Ondertussen, na verloop van ongeveer twintig jaar, was het in de contreien waar ik werkte zo stilaan wel een algemeen gebruik geworden om overdag de koplichten van de auto aan te doen. Niet in het minst geholpen door de advisering vanuit overheidsinstanties om tot dit gebruik over te gaan. Ook dáár had men blijkbaar ingezien dat dit gebruik van nut kon zijn om het aantal, alsmede de ernst, van auto-ongelukken te verminderen. Iets wat in het verleden vanuit de overheid in het algemeen weinig aandacht had gekregen, gebeurde toen zo langzamerhand meer en meer. Namelijk voorlichting vanuit die overheidsinstanties aan het volk om het grote aantal verkeersongelukken te verminderen.

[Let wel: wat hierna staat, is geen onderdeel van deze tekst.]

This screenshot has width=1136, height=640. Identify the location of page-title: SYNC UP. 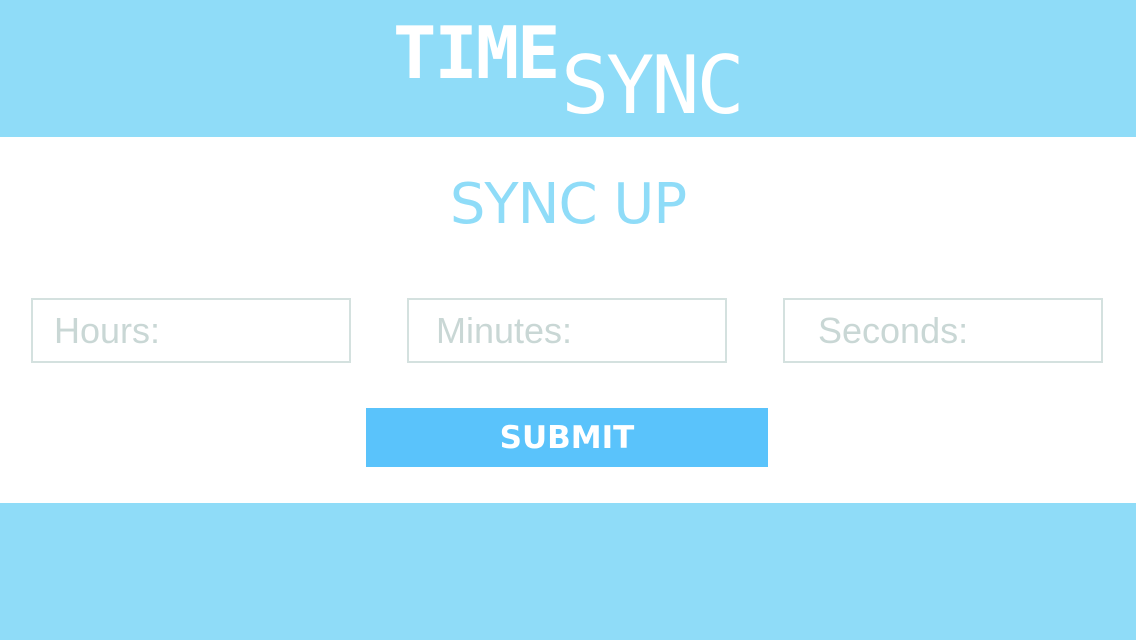
(568, 204).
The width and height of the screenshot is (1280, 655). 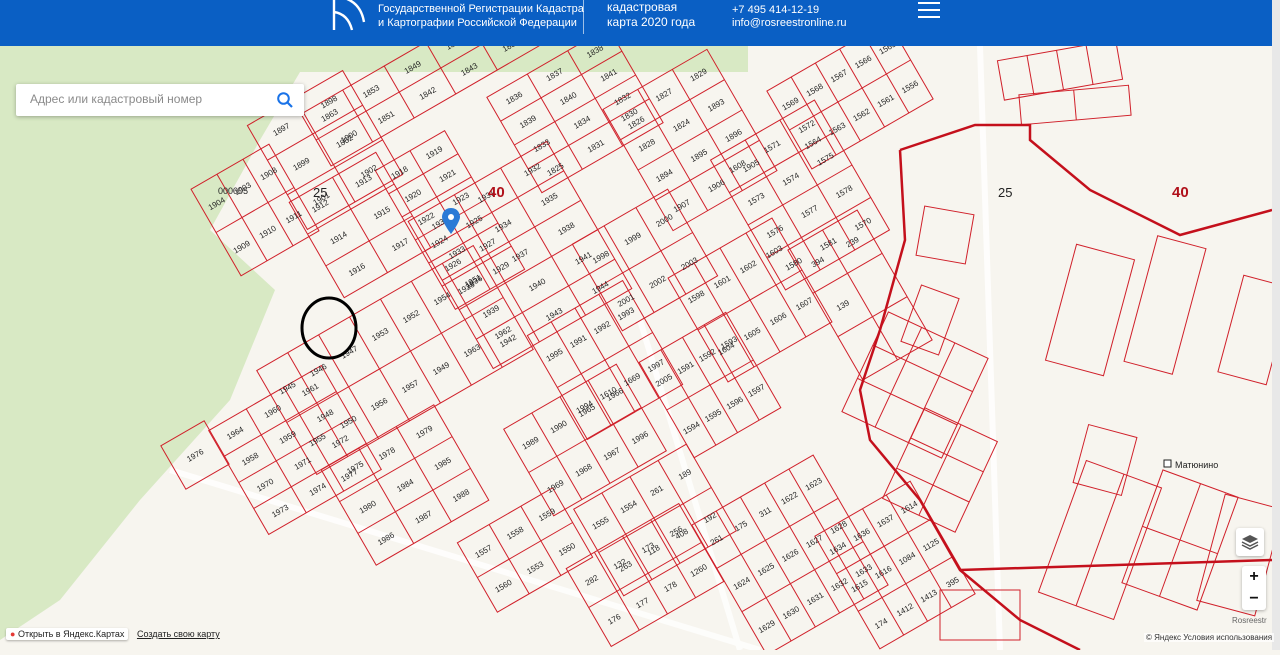 I want to click on layers-icon, so click(x=1250, y=542).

Op zeker moment was daar ineens ook de inzet vanuit de overheid bijgekomen om het gebruik van de veiligheidsriemen algemeen te bevorderen. Die veiligheidsriemen waren voornamelijk op instignatie vanuit de auto-industrie in de nieuwe auto's gemonteerd. Vanuit de autoindustrie had men ingezien dat het van belang kon zijn om voor hun klanten deze voorziening te bewerkstelligen. Voor de mensen, die in de autoindustrie werkten, was het immers zo langzamerhand een misselijkmakend gevoel geworden dat het product waaraan zij zoveel arbeidstijd besteedden, tot zo omtzettend veel persoonlijke en materiële schade was gaan lijden. Ook de publiekscampagnes voor het verminderen van alcoholgebruik en drugsgebruik in het verkeer hadden positieve gevolgen voor de verkeersveiligheid. En de vele wegverbeteringen, die steeds werden uitgevoerd, speelden hierbij eveneens een positieve rol.

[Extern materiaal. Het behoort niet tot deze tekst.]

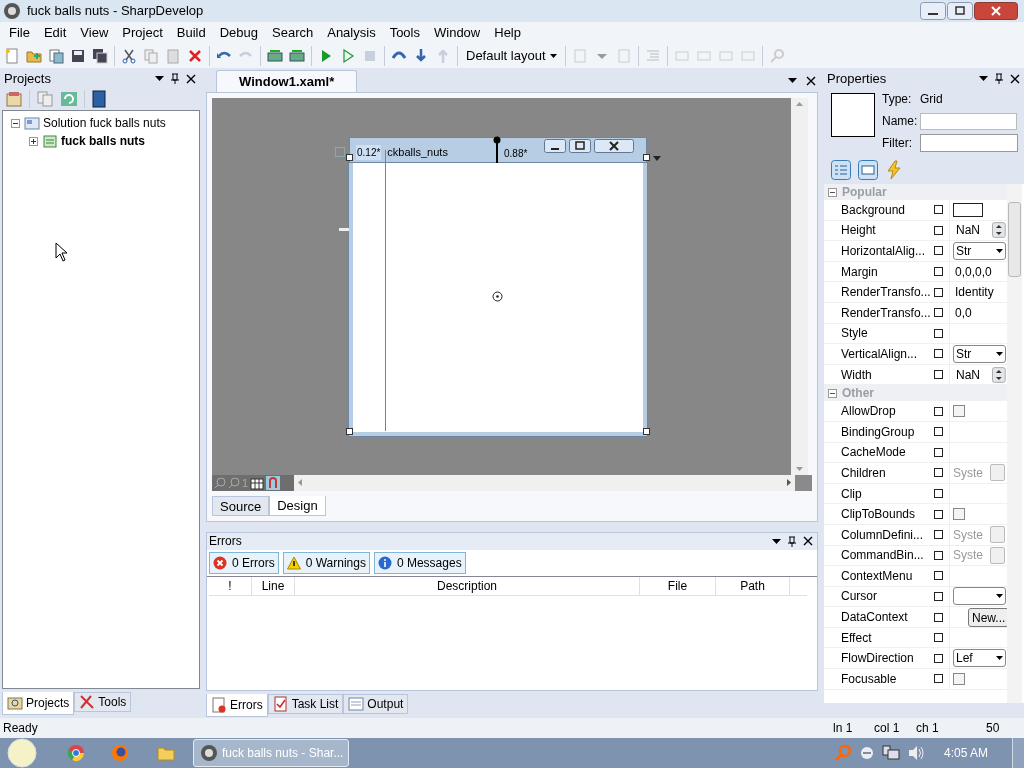  Describe the element at coordinates (191, 32) in the screenshot. I see `menu-item: Build` at that location.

Maar iets wat de veiligheid in het verkeer zeker niet ten goede kwam, was het gebruik van de mobiele telefoon in de auto. Dat gegeven is in het verkeer meer en meer tot een crime geworden. Een crime die onbedoeld ook nog eens wordt vergroot door de vaak onuitgesproken verwachting van de verschillende werkgevers dat hun personeel bij voortduring voor telefonisch overleg beschikbaar zou moeten zijn. Dat is een gegeven wat zo langzamerhand tot een enorme kwelling is geworden van de instanties welke zo goed bedoeld willen zorgen voor een hoog niveau van verkeersveiligheid in Nederland. De stille verwachting van de werkgevers dat hun werknemers in zo ruim mogelijke mate voor hun werk beschikbaar moeten zijn, heeft vooral in het verkeer tot brokken geleid. Het feit dat de verkeersveiligheid door de voornoemde maatregelen eerst zo was toegenomen, was door dit soort kwesties weer grotendeels teniet gedaan.